I am Ministry of the Treasury of the Republic of America. My country has had a crisis that has caused the need for large transfer of funds of 800 billion dollars US. If you would assist me in this transfer, it would be most profitable to you.

I am working with Mr. Phil Gramm, lobbyist for UBS, who will be my replacement as Ministry of the Treasury in January. As a Senator, you may know him as the leader of the American banking deregulation movement in the 1990s. This transaction is 100% safe.

This is a matter of great urgency. We need a blank check. We need the funds as quickly as possible. We cannot directly transfer these funds in the names of our close friends because we are constantly under surveillance. My family lawyer advised me that I should look for a reliable and trustworthy person who will act as a next of kin so the funds can be transferred.

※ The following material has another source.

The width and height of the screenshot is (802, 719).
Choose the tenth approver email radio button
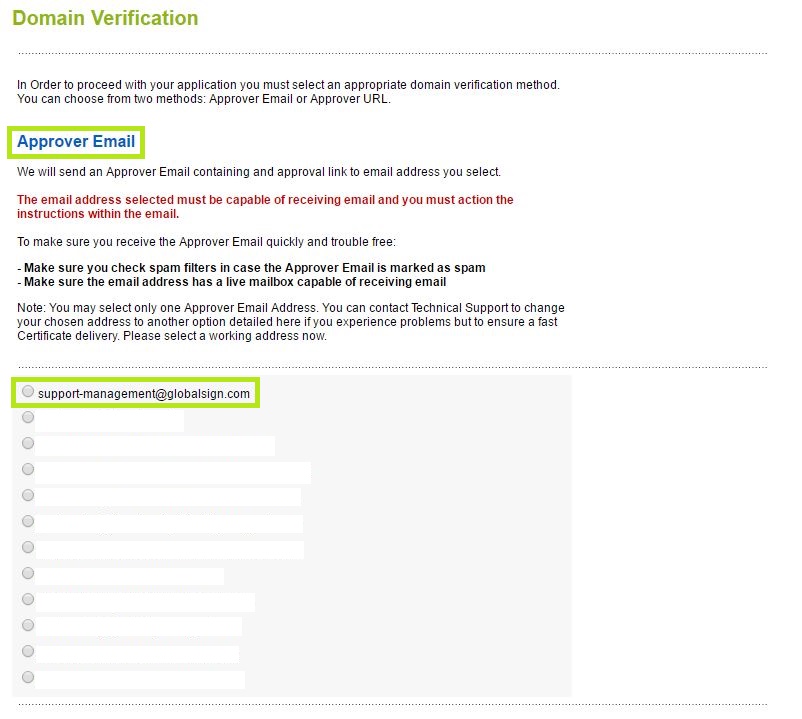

Please reply with all of your bank account, IRA and college fund account numbers and those of your children and grandchildren to wallstreetbailout@treasury.gov so that we may transfer your commission for this transaction. After I receive that information, I will respond with detailed information about safeguards that will be used to protect the funds.

Yours Faithfully,
Minister of Treasury
Henry Paulson

Denis Campbell edits a daily e-newsmagazine at www.vadimuspost.com.

1 comment:

Anonymous said...

Thanks for your post on this great blog. My family and I watch West Wing reruns and are "Wingies" for the same reasons that there are Trekkies.

I have informed my children that if there comes a time when I am feeble-minded enough that I don't know any different, they are to buy the complete DVD collection of West Wing seasons and play them for me and tell me I'm watching the news. I'll be much happier that way.